Steel crisis must be tackled to prevent industrial skills crunch
Britain’s steel crisis could trigger a wider industrial skills emergency, and must be tackled – says specialist engineering and construction recruiter Randstad CPE.
Expert workers themselves agree. In a snap poll of specialist engineering workers, an overwhelming 94 percent support some form of action by the UK government to render Port Talbot and the UK steel industry sustainable and profitable.
More than a third (35 percent) of expert engineering and construction workers feel the best course of action is to impose tariffs of some kind on foreign steel imports, such as those from China.
In the eyes of specialist workers, this is ahead of other possible courses of action, from a ‘buy-British’ policy for all public sector projects, exempt steel makers from green levies or business rates, and the arguably more drastic option of nationalisation (backed by just 14 percent).
This is also supported by the fundamentals of steel demand and supply in the United Kingdom – and the much larger number of jobs that indirectly depend on related skills and industry.
Owen Goodhead, MD of Randstad Construction, Property & Engineering, comments: “Jobs and skills simply don’t behave like volatile commodity markets. Once you have a skills shortage, it is here to stay.

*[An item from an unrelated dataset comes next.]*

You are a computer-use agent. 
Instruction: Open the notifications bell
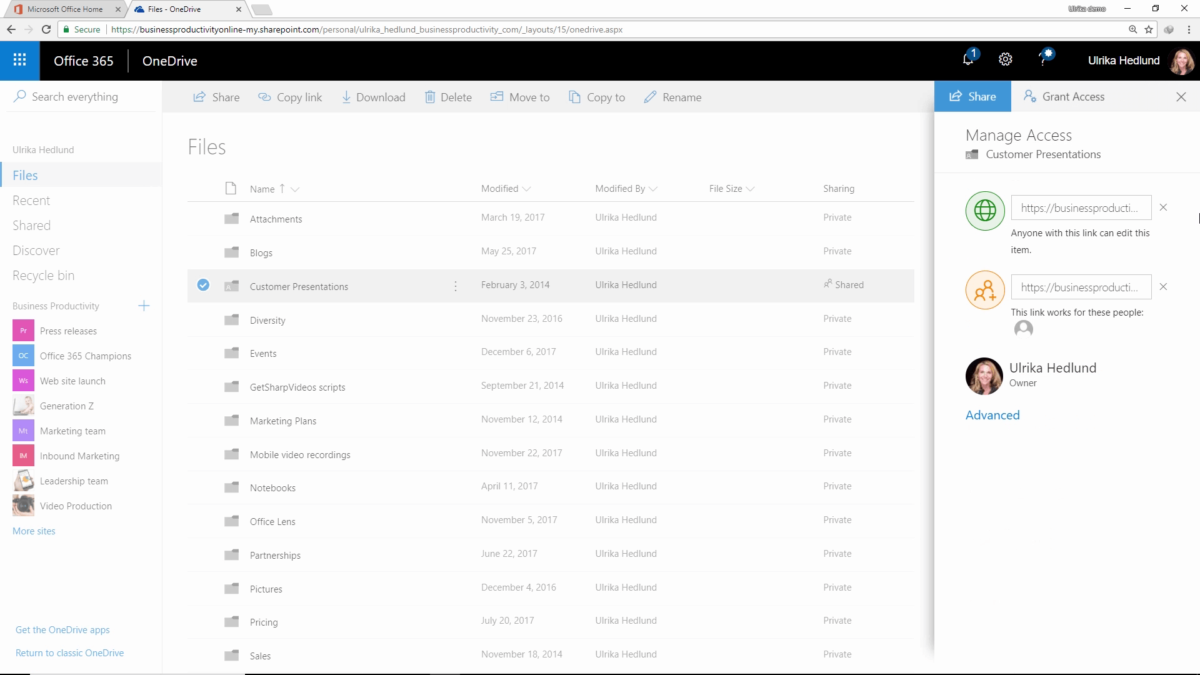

Steel itself could just be the tip of a terrible iceberg – and the start of a far longer industrial skills emergency.
“Today the price of steel is low because of an error of oversupply on the other side of the world. If that was a permanent factor, we might need to think twice about trying to compete. It is not. But as a result we are talking about permanently shutting down our own centres of global engineering expertise.
“A whole ecosystem of specialist firms is dependent on the expertise that comes with a flourishing steel industry, just as many of them are also dependent on a sustainable source of steel itself. Our economy in ten years’ time will depend on the support for talent and ambition we can offer workers now – as employers and at all levels of government. The British economy of the 2020s will barely remember the latest blips and eddies of last week’s steel price. Will cheap steel be available from elsewhere in 2026? And more importantly – will the engineering jobs, the strategic defence contractors, the rail workers or the much-needed construction capacity be here in a decade’s time, if Britain jettisons its industrial heartland in 2016?
“Competing with a fundamentally better competitor is a bad idea – but throwing in the towel after a couple of hard knocks is just as shameful. Against unfair and aggressive competition, dumping steel in European markets at a loss, there is space for a constructive and proportionate response. This isn’t controversial in other areas – for example the public accepts supplying a large proportion of our own food as a ‘strategic’ priority, and subsidise British agriculture happily. But steel is treated differently. Even as France declares the yoghurt company Danone a ‘strategic industry’, British ministers are too scared to tiptoe towards the letter of the law. Their Chinese equivalents would have no such scruples.
“There is so much more that could be done to support valuable workers, boost industrial productivity and invest in the human capital we will always need for the future. Meanwhile, Britain needs millions of tonnes of steel every year – and it will have to come from somewhere. This country produces both too little steel, and too few skilled people to feed our industrial economy, and this combination is forming into a growing Skills Crisis.”